** START OF Entries provided **

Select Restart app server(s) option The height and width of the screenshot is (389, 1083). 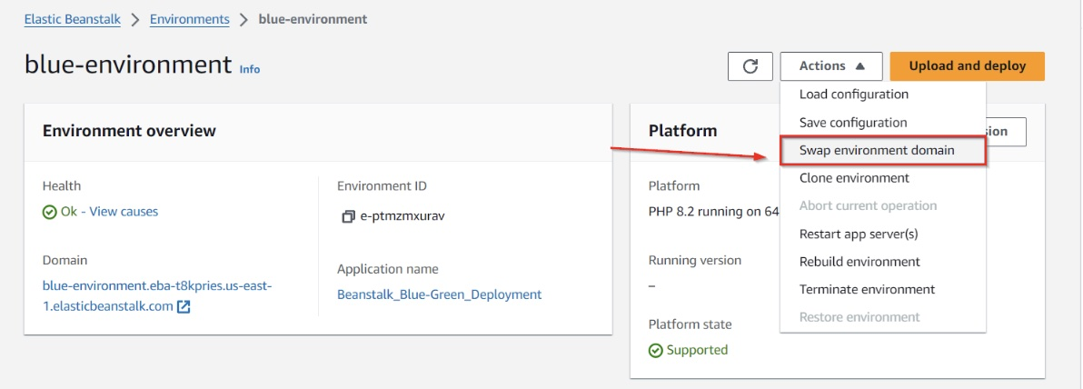coord(858,234)
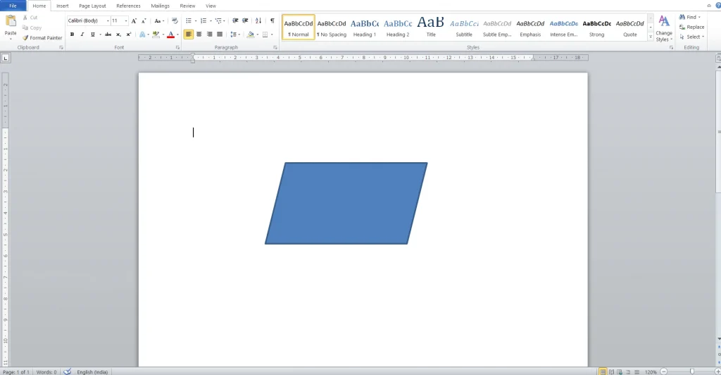Viewport: 721px width, 375px height.
Task: Switch to the Insert tab
Action: 63,6
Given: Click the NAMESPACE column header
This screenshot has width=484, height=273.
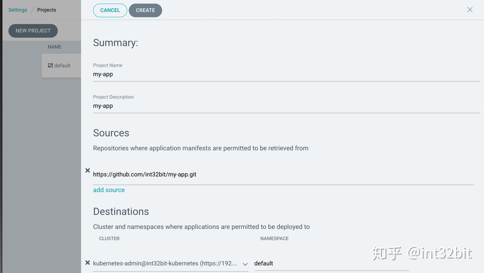Looking at the screenshot, I should (274, 238).
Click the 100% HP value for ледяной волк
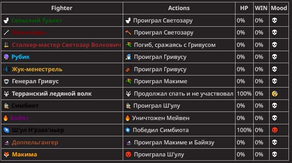This screenshot has width=292, height=163. (244, 93)
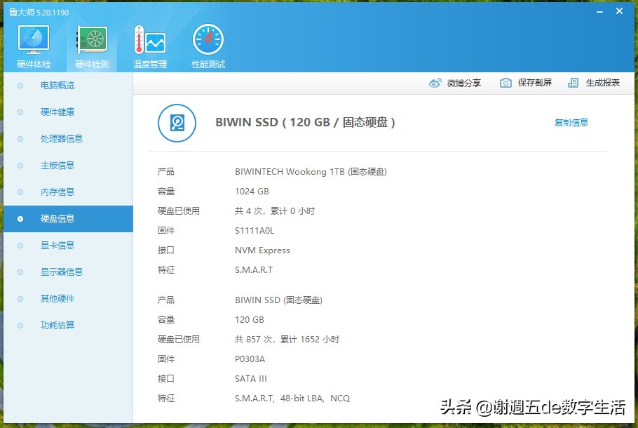
Task: Click the blue SSD drive icon
Action: click(177, 122)
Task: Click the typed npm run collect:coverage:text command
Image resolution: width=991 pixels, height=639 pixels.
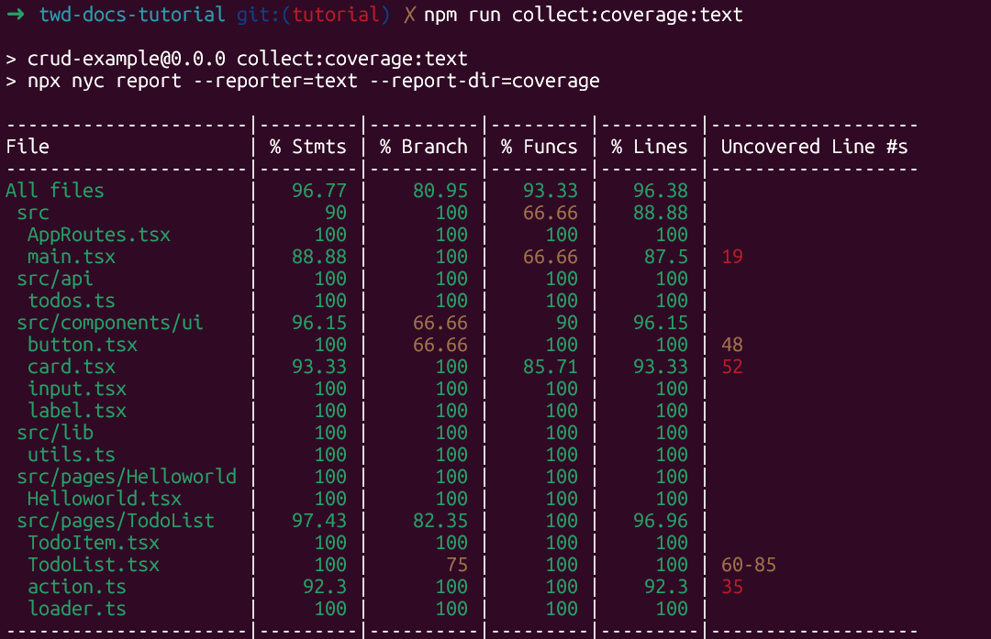Action: click(584, 15)
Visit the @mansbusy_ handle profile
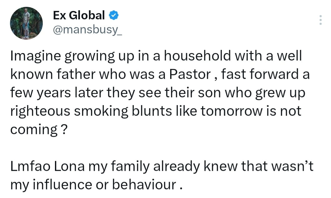This screenshot has width=331, height=198. coord(87,30)
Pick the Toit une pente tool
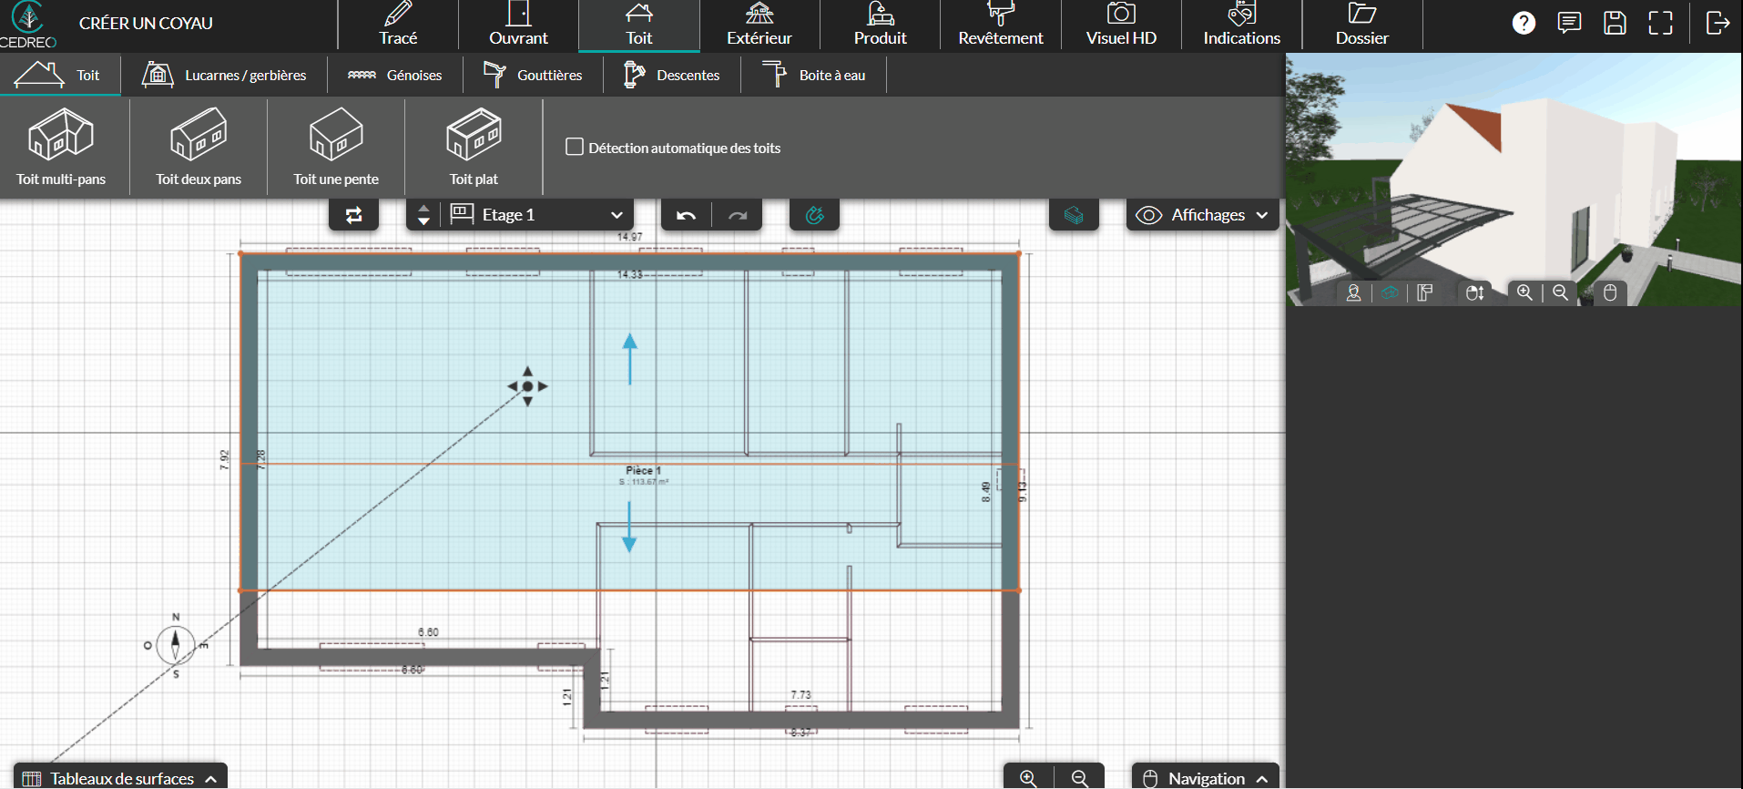The width and height of the screenshot is (1743, 789). pyautogui.click(x=336, y=148)
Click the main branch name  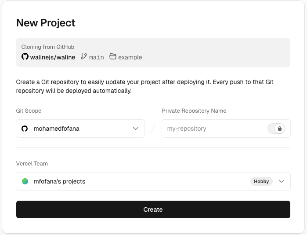pyautogui.click(x=97, y=57)
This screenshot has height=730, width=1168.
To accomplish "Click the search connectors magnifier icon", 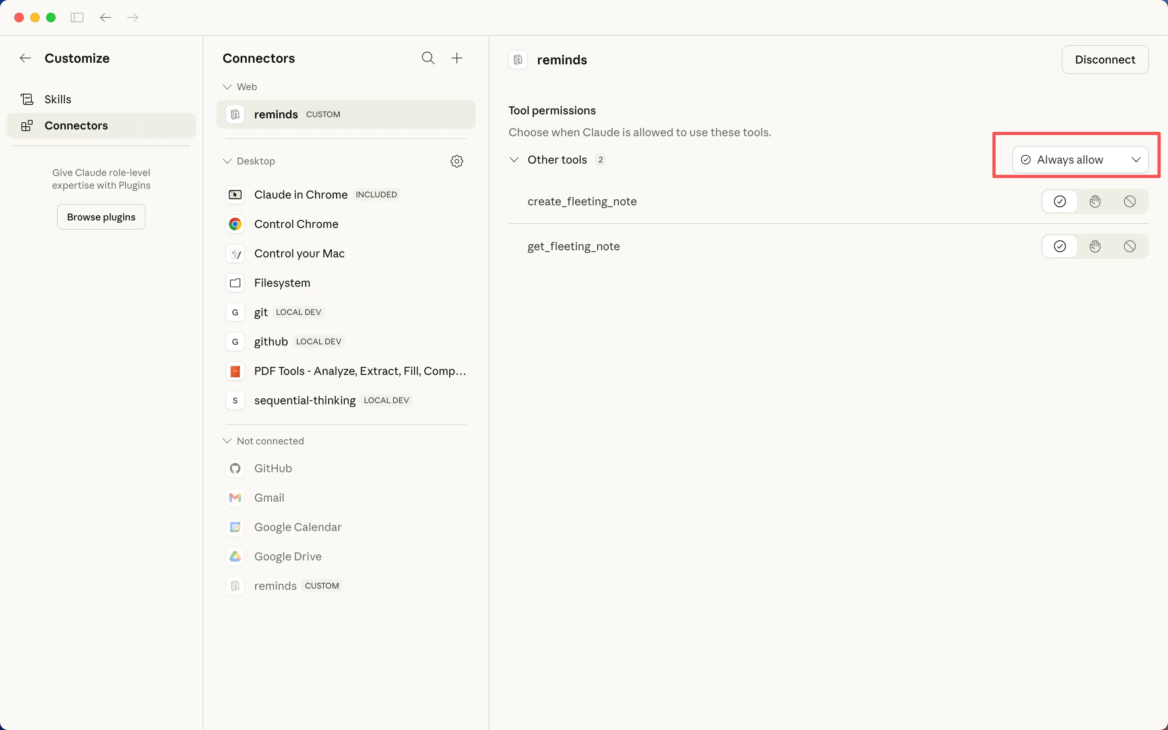I will pyautogui.click(x=428, y=58).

** END OF Entries provided **

_The request_
Rewrite the lines from the one containing "Click the 100% HP value for ледяной волк" through the one containing "Action: click(584, 15)", swapping "typed" for "entered" and changing nothing else. Omit the pictures from your answer.

_Written solution_
Click the 100% HP value for ледяной волк
This screenshot has width=292, height=163. (244, 93)
Task: Click the blue SSD drive icon
Action: click(177, 122)
Task: Click the entered npm run collect:coverage:text command
Image resolution: width=991 pixels, height=639 pixels.
Action: click(584, 15)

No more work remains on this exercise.